Figure 3. (A) The large-sized system contains the ligand and its buffer region (around 460 atoms) in holo NCS. (B) Comparison of calculated 1H chemical shifts between large-sized system calculation and the AF-QM/MM approach. “full system” denotes the large-sized system calculation.
Next, we compare the calculated chemical shifts for apo and holo NCS (31 protons in the binding pocket, as shown in Figure 2) with the experimental values. In this benchmark test, the AF-QM/MM results correlate well with the experiment (see Figure 4). For the bound complex, the MUE between the calculated and experimental chemical shifts is 0.44 ppm, and the RMSD is 0.57 ppm. For the unbound protein and ligand, the MUE and RMSD between calculated and experimental chemical shifts are 0.45 and 0.62 ppm, respectively.
Figure 4. Comparison of the AF-QM/MM results and experimental 1H chemical shifts (31 protons in the binding pocket, as shown in Figure 2) for both apo and holo NCS.
The prediction of chemical shift perturbations (CSP) between apo and holo NCS could further validate the accuracy of the AF-QM/MM approach.

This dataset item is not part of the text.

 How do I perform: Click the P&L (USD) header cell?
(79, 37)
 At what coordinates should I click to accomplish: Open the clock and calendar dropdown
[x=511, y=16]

Among the hydrogen atoms in the binding pocket, H15, H31 of the ligand, HD2 of Leu45 and HB2 of Cys37 are significantly influenced by the ring current effect, where they are close to the aromatic rings in the native holo structure (see Figure 5). As a result, large upfield shifts upon ligand binding were observed for those atoms. The experimental CSPs of those four atoms (namely, H15, H31, Leu45:HD2, and Cys37:HB2) are −0.93, −0.86, −1.15, and −0.72 ppm, respectively, while the AF-QM/MM results of them are −0.45, −0.34, −1.25, and −0.71 ppm. The results show that large chemical shift perturbations between apo and holo protein-ligand systems could be accurately predicted by the AF-QM/MM approach.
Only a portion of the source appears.